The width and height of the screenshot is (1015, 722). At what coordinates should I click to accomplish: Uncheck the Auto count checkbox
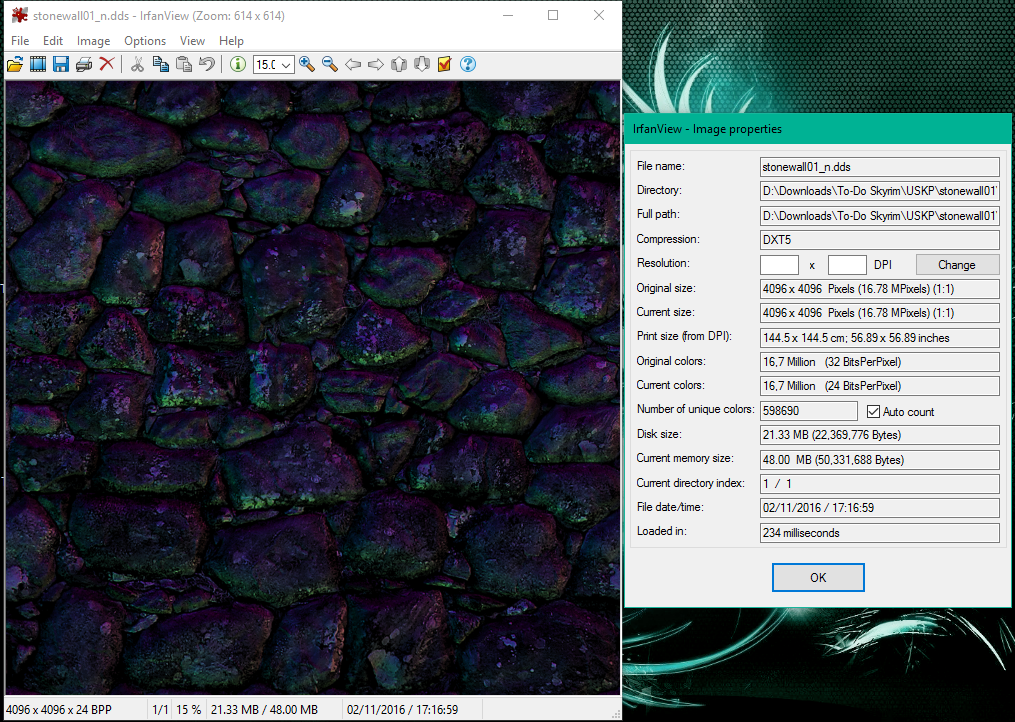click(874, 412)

--

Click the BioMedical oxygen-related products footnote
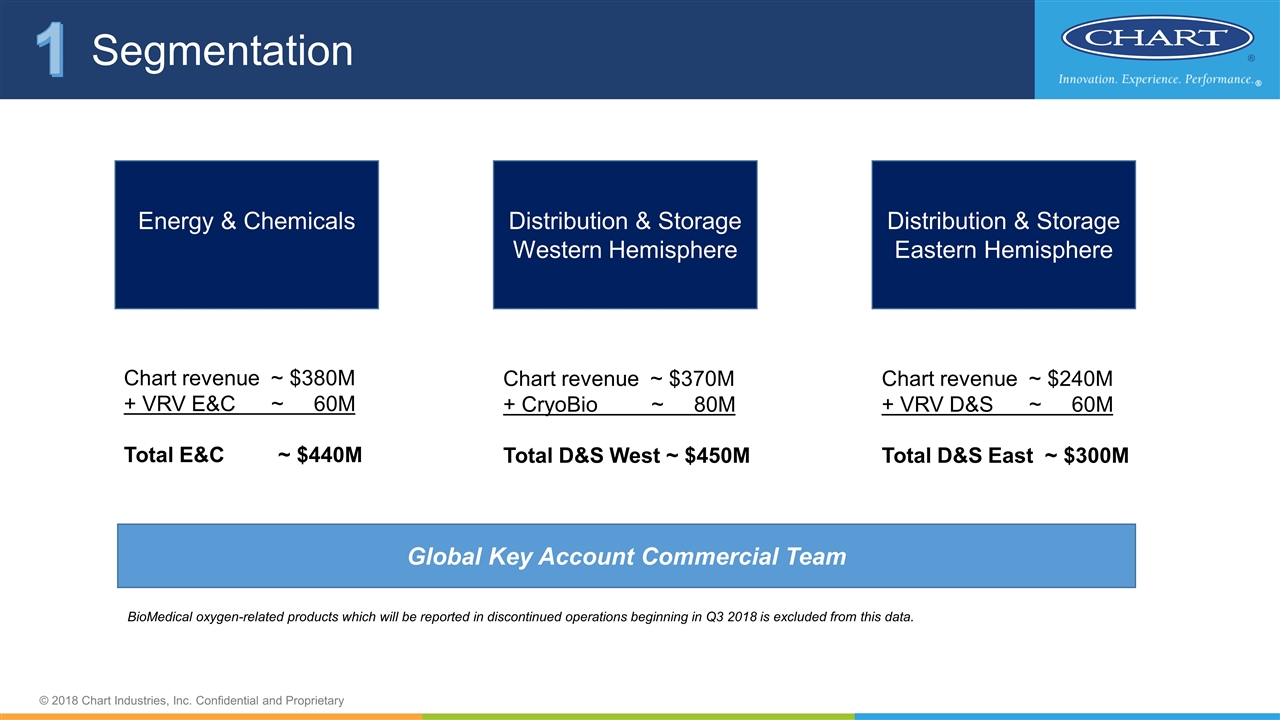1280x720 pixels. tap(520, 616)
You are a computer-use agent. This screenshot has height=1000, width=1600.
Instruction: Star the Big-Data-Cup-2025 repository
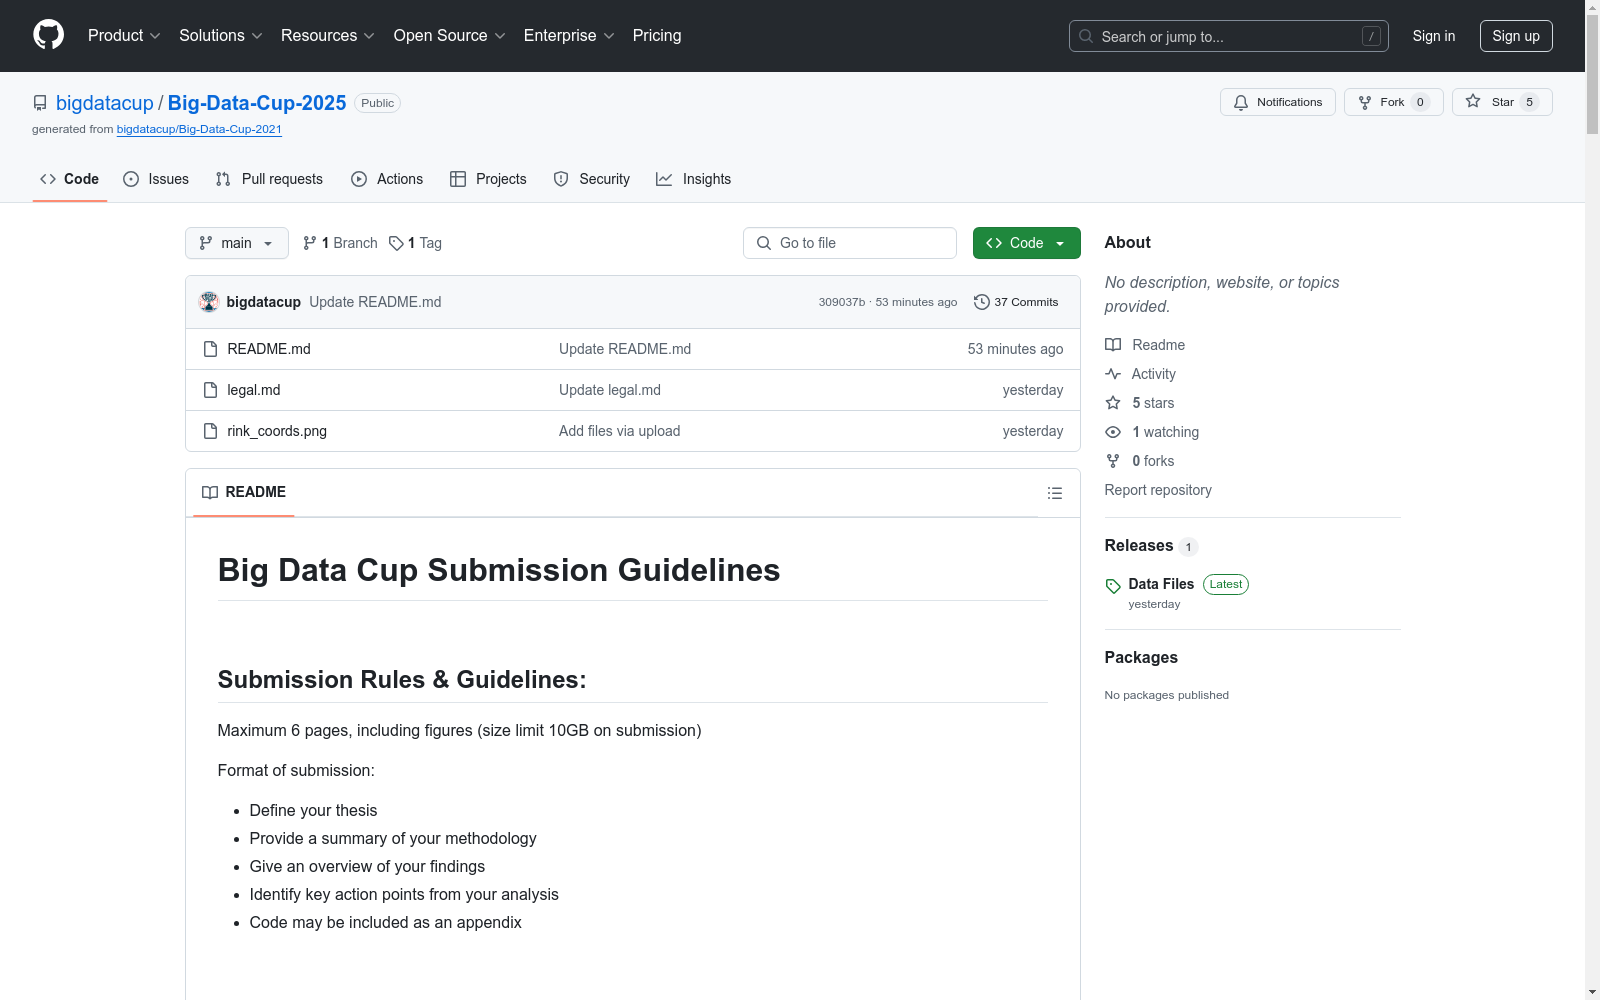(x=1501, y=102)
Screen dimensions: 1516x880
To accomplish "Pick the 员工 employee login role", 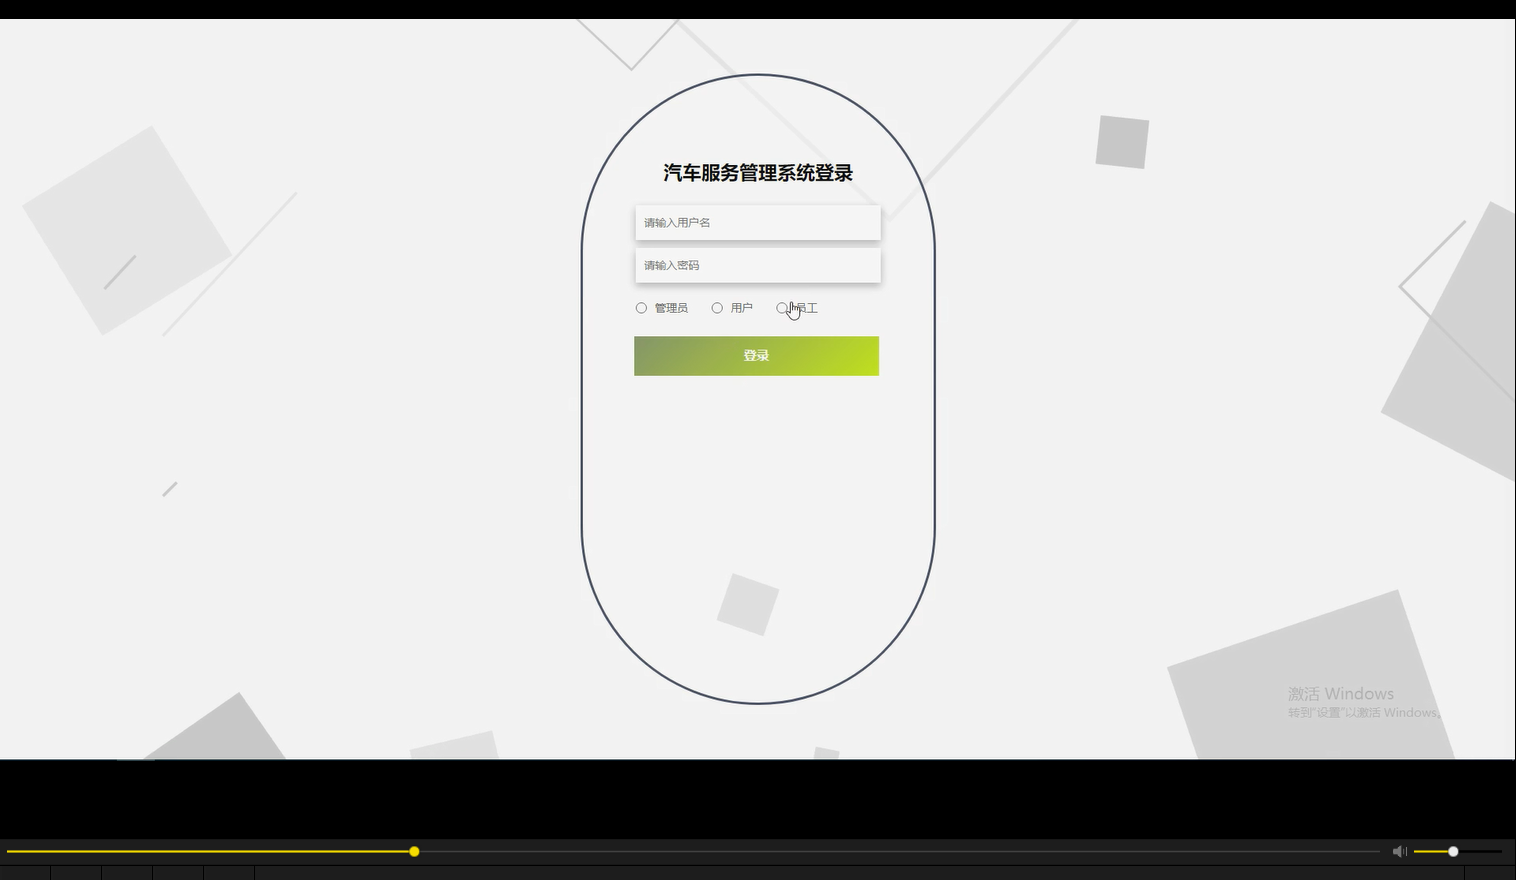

**WHAT IS EXPECTED:** Of all the material above, only the lines from the one that has "You are a computer-use" down to the one that has "the 员工 employee" are to be written out, exactly and with both ends included. Pictures are skipped.

**PROBLEM SOLUTION:**
You are a computer-use agent. This screenshot has height=1000, width=1600.
Instruction: Star the Big-Data-Cup-2025 repository
(x=1501, y=102)
Screen dimensions: 1516x880
To accomplish "Pick the 员工 employee login role", 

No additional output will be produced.